On Thu, Jan 14, 2021 at 2:00 PM Alexander Lobakin <alobakin@pm.me> wrote:
> >>>>>> Instead of calling kmem_cache_alloc() every time when building a NAPI
> >>>>>> skb, (re)use skbuff_heads from napi_alloc_cache.skb_cache. Previously
> >>>>>> this cache was only used for bulk-freeing skbuff_heads consumed via
> >>>>>> napi_consume_skb() or __kfree_skb_defer().
> >>>>>>
> >>>>>> Typical path is:
> >>>>>>  - skb is queued for freeing from driver or stack, its skbuff_head
> >>>>>>    goes into the cache instead of immediate freeing;
> >>>>>>  - driver or stack requests NAPI skb allocation, an skbuff_head is
> >>>>>>    taken from the cache instead of allocation.
> >>>>>>
> >>>>>> Corner cases:
> >>>>>>  - if it's empty on skb allocation, bulk-allocate the first half;
> >>>>>>  - if it's full on skb consuming, bulk-wipe the second half.
> >>>>>>
> >>>>>> Also try to balance its size after completing network softirqs
> >>>>>> (__kfree_skb_flush()).
> >>>>>
> >>>>> I do not see the point of doing this rebalance (especially if we do not change
> >>>>> its name describing its purpose more accurately).
> >>>>>
> >>>>> For moderate load, we will have a reduced bulk size (typically one or two).
> >>>>> Number of skbs in the cache is in [0, 64[ , there is really no risk of
> >>>>> letting skbs there for a long period of time.
> >>>>> (32 * sizeof(sk_buff) = 8192)
> >>>>> I would personally get rid of this function completely.
> >>>>
> >>>> When I had a cache of 128 entries, I had worse results without this
> >>>> function.
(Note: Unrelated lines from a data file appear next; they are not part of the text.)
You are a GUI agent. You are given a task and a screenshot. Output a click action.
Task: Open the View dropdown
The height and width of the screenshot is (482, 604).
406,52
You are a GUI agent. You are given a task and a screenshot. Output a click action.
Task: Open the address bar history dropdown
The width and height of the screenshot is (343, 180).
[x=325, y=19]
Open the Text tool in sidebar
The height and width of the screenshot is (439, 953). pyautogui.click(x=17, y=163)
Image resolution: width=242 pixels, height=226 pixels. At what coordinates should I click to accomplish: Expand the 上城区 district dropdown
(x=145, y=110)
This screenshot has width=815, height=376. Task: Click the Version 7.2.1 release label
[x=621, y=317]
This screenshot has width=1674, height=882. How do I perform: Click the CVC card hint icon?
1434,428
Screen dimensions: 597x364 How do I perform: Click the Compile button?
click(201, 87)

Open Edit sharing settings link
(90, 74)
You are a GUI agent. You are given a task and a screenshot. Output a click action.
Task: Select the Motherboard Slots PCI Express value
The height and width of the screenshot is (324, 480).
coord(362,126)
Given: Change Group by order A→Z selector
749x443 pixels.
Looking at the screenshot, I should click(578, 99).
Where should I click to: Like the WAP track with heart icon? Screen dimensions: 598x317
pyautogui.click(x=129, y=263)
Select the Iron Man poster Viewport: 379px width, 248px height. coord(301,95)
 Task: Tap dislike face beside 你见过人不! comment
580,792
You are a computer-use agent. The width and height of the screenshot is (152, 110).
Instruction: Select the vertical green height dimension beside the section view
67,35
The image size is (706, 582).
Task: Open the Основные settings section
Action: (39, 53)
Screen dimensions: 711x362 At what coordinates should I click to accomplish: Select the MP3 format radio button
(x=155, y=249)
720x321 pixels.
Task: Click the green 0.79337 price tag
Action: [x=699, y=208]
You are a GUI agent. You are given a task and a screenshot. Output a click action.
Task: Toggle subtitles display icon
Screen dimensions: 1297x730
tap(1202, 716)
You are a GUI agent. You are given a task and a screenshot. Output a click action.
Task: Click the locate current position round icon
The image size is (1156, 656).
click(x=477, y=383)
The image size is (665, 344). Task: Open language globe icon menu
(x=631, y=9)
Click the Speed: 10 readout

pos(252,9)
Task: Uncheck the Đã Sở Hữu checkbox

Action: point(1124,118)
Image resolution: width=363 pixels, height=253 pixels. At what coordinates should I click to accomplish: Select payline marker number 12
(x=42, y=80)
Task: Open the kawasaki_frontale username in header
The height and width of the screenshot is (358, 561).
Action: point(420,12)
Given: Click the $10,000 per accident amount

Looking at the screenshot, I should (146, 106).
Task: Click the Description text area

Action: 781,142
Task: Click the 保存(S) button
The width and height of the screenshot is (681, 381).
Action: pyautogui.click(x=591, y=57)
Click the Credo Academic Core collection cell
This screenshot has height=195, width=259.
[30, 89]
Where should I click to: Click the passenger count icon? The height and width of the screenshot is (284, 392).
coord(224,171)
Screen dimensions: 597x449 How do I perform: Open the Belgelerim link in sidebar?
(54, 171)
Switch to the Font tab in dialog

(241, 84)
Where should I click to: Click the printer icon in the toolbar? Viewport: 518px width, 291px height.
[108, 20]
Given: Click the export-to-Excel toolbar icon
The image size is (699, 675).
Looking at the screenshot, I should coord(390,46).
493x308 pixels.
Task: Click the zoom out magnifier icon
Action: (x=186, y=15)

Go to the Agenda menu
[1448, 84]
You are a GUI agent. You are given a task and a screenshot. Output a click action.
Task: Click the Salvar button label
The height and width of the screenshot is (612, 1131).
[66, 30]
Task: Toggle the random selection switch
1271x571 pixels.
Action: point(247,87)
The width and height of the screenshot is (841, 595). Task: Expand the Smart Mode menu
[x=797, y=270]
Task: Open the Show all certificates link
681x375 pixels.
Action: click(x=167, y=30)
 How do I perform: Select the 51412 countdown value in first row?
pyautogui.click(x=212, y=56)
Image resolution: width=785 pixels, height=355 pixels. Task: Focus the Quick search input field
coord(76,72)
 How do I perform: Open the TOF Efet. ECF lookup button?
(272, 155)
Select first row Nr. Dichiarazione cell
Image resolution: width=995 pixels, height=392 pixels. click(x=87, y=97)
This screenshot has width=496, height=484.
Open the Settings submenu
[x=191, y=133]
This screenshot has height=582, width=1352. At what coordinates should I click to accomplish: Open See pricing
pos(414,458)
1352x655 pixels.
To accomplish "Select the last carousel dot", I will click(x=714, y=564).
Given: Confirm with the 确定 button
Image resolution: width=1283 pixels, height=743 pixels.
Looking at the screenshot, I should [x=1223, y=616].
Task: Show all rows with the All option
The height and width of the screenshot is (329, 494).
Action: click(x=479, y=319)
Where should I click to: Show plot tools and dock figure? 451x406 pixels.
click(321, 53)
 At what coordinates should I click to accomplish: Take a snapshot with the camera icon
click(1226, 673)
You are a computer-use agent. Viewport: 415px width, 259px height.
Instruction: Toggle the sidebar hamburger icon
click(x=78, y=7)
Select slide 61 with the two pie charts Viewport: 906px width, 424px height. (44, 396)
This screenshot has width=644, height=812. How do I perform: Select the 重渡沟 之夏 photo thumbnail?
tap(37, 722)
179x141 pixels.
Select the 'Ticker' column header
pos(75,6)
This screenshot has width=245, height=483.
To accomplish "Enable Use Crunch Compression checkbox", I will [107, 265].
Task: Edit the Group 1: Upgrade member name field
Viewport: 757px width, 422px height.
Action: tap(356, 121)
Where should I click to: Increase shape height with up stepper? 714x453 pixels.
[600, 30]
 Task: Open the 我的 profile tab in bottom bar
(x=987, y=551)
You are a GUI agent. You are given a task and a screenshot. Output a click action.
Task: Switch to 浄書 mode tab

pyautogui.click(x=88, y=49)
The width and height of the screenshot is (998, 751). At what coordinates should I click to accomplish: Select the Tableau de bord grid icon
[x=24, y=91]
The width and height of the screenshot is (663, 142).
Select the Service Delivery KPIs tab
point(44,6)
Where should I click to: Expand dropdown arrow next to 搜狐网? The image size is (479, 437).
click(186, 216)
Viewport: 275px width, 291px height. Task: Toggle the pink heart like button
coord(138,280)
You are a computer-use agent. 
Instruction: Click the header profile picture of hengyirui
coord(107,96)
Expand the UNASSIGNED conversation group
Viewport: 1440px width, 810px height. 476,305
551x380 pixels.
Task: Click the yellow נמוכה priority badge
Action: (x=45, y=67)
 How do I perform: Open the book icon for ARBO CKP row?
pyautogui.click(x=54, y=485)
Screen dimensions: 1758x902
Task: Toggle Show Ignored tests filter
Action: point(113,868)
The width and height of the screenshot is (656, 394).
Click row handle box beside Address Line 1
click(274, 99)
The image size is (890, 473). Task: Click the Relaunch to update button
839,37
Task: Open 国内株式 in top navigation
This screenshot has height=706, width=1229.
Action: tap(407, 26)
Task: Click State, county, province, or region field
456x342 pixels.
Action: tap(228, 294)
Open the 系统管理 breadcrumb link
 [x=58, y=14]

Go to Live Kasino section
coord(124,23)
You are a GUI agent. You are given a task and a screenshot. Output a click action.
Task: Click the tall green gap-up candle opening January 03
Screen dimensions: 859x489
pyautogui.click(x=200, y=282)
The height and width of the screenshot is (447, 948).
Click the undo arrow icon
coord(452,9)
But seems like I forgot to retest when I switched to the
> >>>> original size of 64.
> >>>> I also thought about removing this function entirely, will test.
> >>>>
> >>>>> Also it seems you missed my KASAN support request ?
> >>>>  I guess this is a matter of using kasan_unpoison_range(), we can ask for help.
> >>>>
> >>>> I saw your request, but don't see a reason for doing this.
> >>>> We are not caching already freed skbuff_heads. They don't get
> >>>> kmem_cache_freed before getting into local cache. KASAN poisons
> >>>> them no earlier than at kmem_cache_free() (or did I miss someting?).
> >>>> heads being cached just get rid of all references and at the moment
> >>>> of dropping to the cache they are pretty the same as if they were
> >>>> allocated.
> >>>
> >>> KASAN should not report false positives in this case.
> >>> But I think Eric meant preventing false negatives. If we kmalloc 17
> >>> bytes, KASAN will detect out-of-bounds accesses beyond these 17 bytes.
> >>> But we put that data into 128-byte blocks, KASAN will miss
> >>> out-of-bounds accesses beyond 17 bytes up to 128 bytes.
> >>> The same holds for "logical" use-after-frees when object is free, but
> >>> not freed into slab.
> >>>
> >>> An important custom cache should use annotations like
> >>> kasan_poison_object_data/kasan_unpoison_range.
> >>
> >> As I understand, I should
> >> kasan_poison_object_data(skbuff_head_cache, skb) and then
> >> kasan_unpoison_range(skb, sizeof(*skb)) when putting it into the
> >> cache?
> >
> > I think it's the other way around. It should be _un_poisoned when used.
> > If it's fixed size, then unpoison_object_data should be a better fit:
> > https://elixir.bootlin.com/linux/v5.11-rc3/source/mm/kasan/common.c#L253
>
> Ah, I though of this too. But wouldn't there be a false-positive if
> a poisoned skb hits kmem_cache_free_bulk(), not the allocation path?
> We plan to use skb_cache for both reusing and bulk-freeing, and SLUB,
> for example, might do writes into objects before freeing.
> If it also should get unpoisoned before kmem_cache_free_bulk(), we'll
> lose bulking as unpoisoning is performed per-object.

Yes, it needs to be unpoisoned before free.
Unpoison one-by-one, free in bulk. Unpoisoningin is debug-only code anyway.